The SBI exists positively influence the environment for SMEs in South Africa. Small and medium size enterprises create jobs and power economies. We stand for a free-market approach to growing SMEs, creating jobs, and providing ethical leadership. We envision a country where small- and medium-sized businesses are supported by thoughtful, evidence-based policy that limits obstacles to their success and sustainability and the private sector works to eliminate structural obstacles to competition, access to markets and effective entry into supply chains.
SBI advocates for policy makers and big businesses to ‘think small first’. We lobby for government to consider and support the sustainability of SMEs in legislation, regulation and procurement policies. Our campaigns include big businesses where SME-supportive supply chain management and payment terms contribute to a thriving sector.
2019 in review
2019 has been a busy year for SBI. Our core objective remains highlighting issues of concern to SMEs and business chamber members and ensuring they are in the forefront of our nation’s policy debates. The strengthening of our Board of Directors and work by our executive team means we’re starting to see some traction from the advocacy SBI and others who are determined to make small business at the heart of the country’s growth and employment strategy.
Many key policy documents and leaders from all political parties have included concerns we have highlighted via social media and dozens of press releases, op-eds and radio and TV interviews. It’s pleasing to see more than a few proposals and new initiatives aimed at issues like municipal dysfunction, improving the ease of doing business and access to finance.
We held two #SMEIndabas [this should link to the Indaba page] this year with increasingly productive sessions involving the participation of many panellists charged with improving the country’s business environment. In April we provided the only platform for the country’s three largest political parties to debate their manifestos and heard from BUSA President Sipho Pityana, GG Alcock, author of Kasinomic Revolution, and then-parliamentary portfolio committee on small business chair Ruth Bhengu.
Both Indabas ventured into the territory of municipal dysfunction where we heard from Chamber members, the Township Economic Alliance, SALGA, CoGTA, the SA Cities Network and experts on renewable energy in the face of Eskom’s deteriorating service delivery, Agri SA and the Thulamela Business Forum.
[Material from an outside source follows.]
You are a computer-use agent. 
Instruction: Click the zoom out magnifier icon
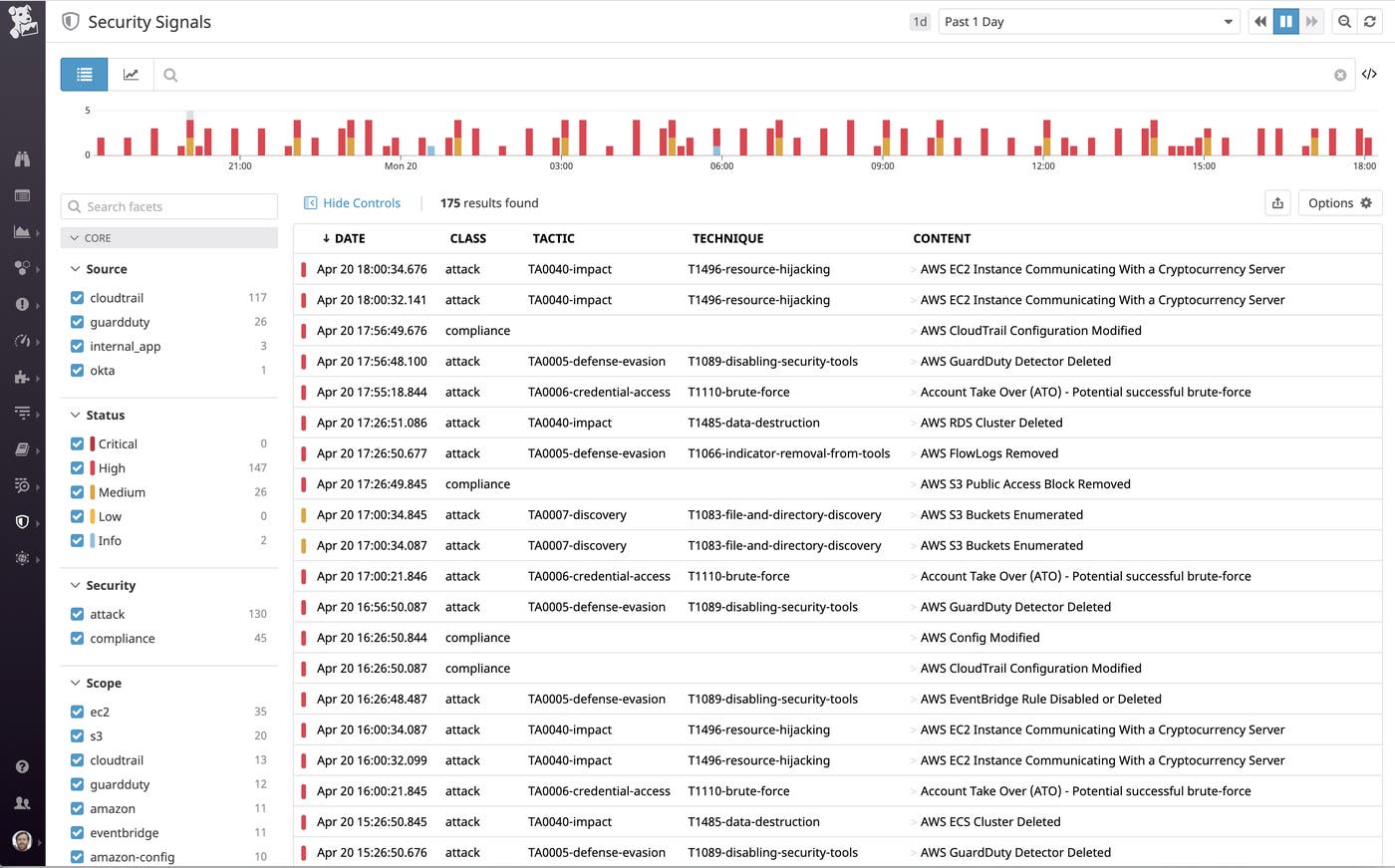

Representatives from SARS, the World Bank’s IFC, Trade and Industry Policy Strategies (TIPS), shareholder activism, and the Western Cape’s highly effective Red Tape Reduction Unit.
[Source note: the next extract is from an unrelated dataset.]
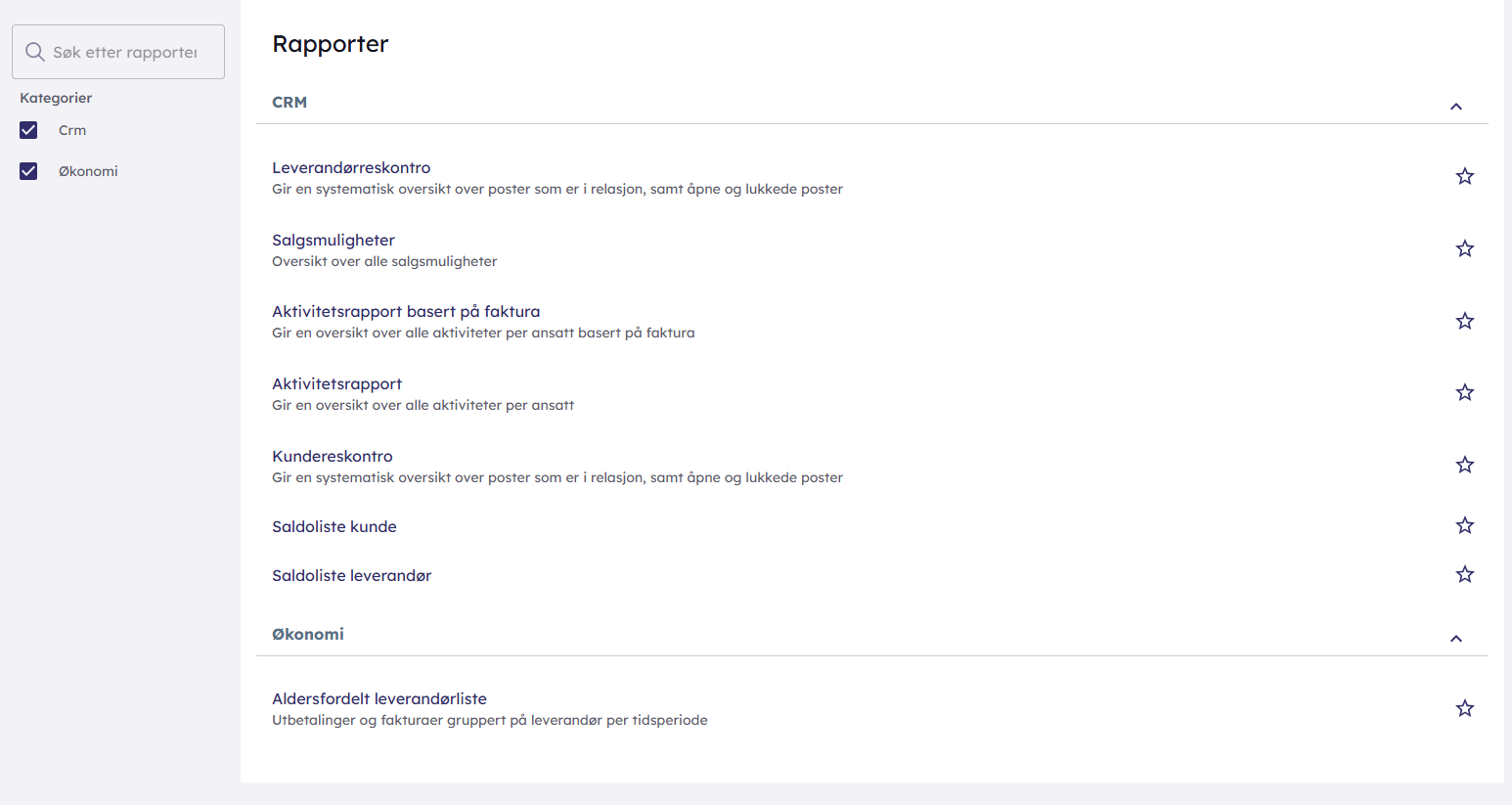Open the Salgsmuligheter report
The image size is (1512, 805).
(x=334, y=240)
The SBI’s chamber membership drive continued and we signed up chambers representing thousands more SMEs who value our Big Voice for Small Business.
The year ahead
In 2020, the SBI will continue to campaign against the late payment of invoices and will build alliances to raise awareness and put pressure on government and business to pay SMEs on time. Our research into international best practice will continue since we believe we do not have to re-invent the wheel to build an environment conducive to starting, running and growing a business.
We will continue to expand the organisation’s membership – and mandate to speak for SMEs – by encouraging the formation of chambers in cities, small towns and particularly townships. Where chambers do not exist, SBI will accept direct membership of SMEs and entrepreneurs and we are exploring linkages with township alliances and business forums. As affiliates of the SBI they can be part of our surveys and focus groups as we develop positions to influence government.
We continue to seek funds to advance SBP’s invaluable and much-needed research, hoping to help with Phase Two of the SME Baseline Study. Funds are required to conduct further data mining, focus groups, a bouquet of surveys, road shows to small towns for community-level consultation and, ultimately, the drafting and dissemination of a new strategic White Paper for government which will advance small business in South Africa. (SBP wrote the first one in 1995).
SBI is also exploring a relationship with the YES for Youth initiative to help place interns as an interim skills development and unemployment alleviation measure.
Early in 2020 we will release a comprehensive manual for new and existing business chambers.